Karl, your post on Haveloc is so rich that it ahs taken me a while to get back to it. Everything rests on that last question: how can a continental French language work written to celebrate -- at least in part, from all the Grimsby stuff -- the founder of a provincial village, a work in which the interests are (to use William Chester Jordan's phrase) intensely local, despite its international vectors, how can such a work be located in some kind of canon of English(?) British (?) romances? It seems to deafeat every expectattion we have for how nationalism should work.
ReplyDeleteI haven't taught the lai in a long time, probably six or seven years. The last time I did it was in that same Weiss translation as part of an undergraduate "Postcolonial Middle Ages" course. I was attempting to emphasize the ways in which regional ior local interests can be thoroughly international without being national or nationalistic. A similar point could be made about Margery Kempe, I suppose (she's never really English until some nasty German makes fun of her tail; I don't believe she ever even mentions the king, other than to note that his death had some parochial effect that was far more important to her). This was a woman who travelled the world, and yet no English place looms like East Anglia, like Lynn.
Thanks for the response, but I absolve you of any sense of obligation!
ReplyDeleteYour comments about international/local concerns that just leap over the national that we think should intervene between these two categories are so interesting. I'd never noticed that about Kempe, but good lord, that's good stuff.

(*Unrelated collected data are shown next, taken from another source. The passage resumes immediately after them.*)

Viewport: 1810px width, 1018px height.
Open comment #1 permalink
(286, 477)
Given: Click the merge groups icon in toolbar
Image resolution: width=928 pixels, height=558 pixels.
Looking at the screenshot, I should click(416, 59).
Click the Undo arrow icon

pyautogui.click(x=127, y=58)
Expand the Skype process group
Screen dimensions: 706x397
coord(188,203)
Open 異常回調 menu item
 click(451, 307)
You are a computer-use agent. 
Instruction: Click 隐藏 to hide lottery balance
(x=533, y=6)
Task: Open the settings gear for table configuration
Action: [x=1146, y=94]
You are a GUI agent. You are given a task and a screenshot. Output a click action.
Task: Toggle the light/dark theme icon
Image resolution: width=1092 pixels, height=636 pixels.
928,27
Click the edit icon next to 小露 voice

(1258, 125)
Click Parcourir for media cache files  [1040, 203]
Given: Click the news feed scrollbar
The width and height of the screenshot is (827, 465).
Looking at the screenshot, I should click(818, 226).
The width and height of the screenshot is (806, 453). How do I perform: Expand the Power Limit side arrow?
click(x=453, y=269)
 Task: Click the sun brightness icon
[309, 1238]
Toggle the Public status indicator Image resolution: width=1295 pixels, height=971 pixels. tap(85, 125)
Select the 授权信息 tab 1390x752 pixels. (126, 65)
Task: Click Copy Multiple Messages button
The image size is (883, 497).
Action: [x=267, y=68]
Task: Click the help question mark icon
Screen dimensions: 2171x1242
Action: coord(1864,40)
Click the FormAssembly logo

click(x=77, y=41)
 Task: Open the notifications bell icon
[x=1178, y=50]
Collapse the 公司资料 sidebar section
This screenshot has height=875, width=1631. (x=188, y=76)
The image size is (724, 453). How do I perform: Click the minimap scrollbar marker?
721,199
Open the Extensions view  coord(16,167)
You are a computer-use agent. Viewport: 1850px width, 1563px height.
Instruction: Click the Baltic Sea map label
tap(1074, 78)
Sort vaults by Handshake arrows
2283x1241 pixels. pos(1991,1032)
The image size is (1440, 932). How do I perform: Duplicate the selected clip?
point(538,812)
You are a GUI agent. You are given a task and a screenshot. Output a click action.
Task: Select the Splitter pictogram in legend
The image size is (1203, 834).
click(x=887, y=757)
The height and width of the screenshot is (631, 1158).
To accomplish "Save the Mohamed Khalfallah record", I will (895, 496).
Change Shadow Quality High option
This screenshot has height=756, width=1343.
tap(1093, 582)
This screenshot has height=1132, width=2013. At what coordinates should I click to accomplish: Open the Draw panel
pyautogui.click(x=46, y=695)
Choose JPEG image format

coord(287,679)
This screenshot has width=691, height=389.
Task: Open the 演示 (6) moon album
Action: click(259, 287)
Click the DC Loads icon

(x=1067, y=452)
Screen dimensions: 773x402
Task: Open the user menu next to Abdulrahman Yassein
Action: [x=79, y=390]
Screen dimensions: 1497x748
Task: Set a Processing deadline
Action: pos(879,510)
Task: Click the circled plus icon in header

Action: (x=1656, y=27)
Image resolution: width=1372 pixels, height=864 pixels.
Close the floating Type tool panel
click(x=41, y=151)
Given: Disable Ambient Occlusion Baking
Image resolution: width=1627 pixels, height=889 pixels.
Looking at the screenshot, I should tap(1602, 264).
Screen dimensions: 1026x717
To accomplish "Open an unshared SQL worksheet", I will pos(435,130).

It seems to deafeat every expectation we have for how nationalism should work.
Absolutely! Has anyone written on this? (not that I would have time to!)
I suppose what else is so peculiar about the Lai de Grimsby (might as well call it that) is that its local concerns make "international" leaps into places that are "nations" or "kingdoms" or what have you. Grimsby/Lincolnshire may be strickly local polities, but the Denmark and Britanny in which the Lais heroes have roots are not local at all but are rather play the role of the sort of large "national" space that Britain or England normally do. The "national" imagination for this Lai finds form only overseas. Weird!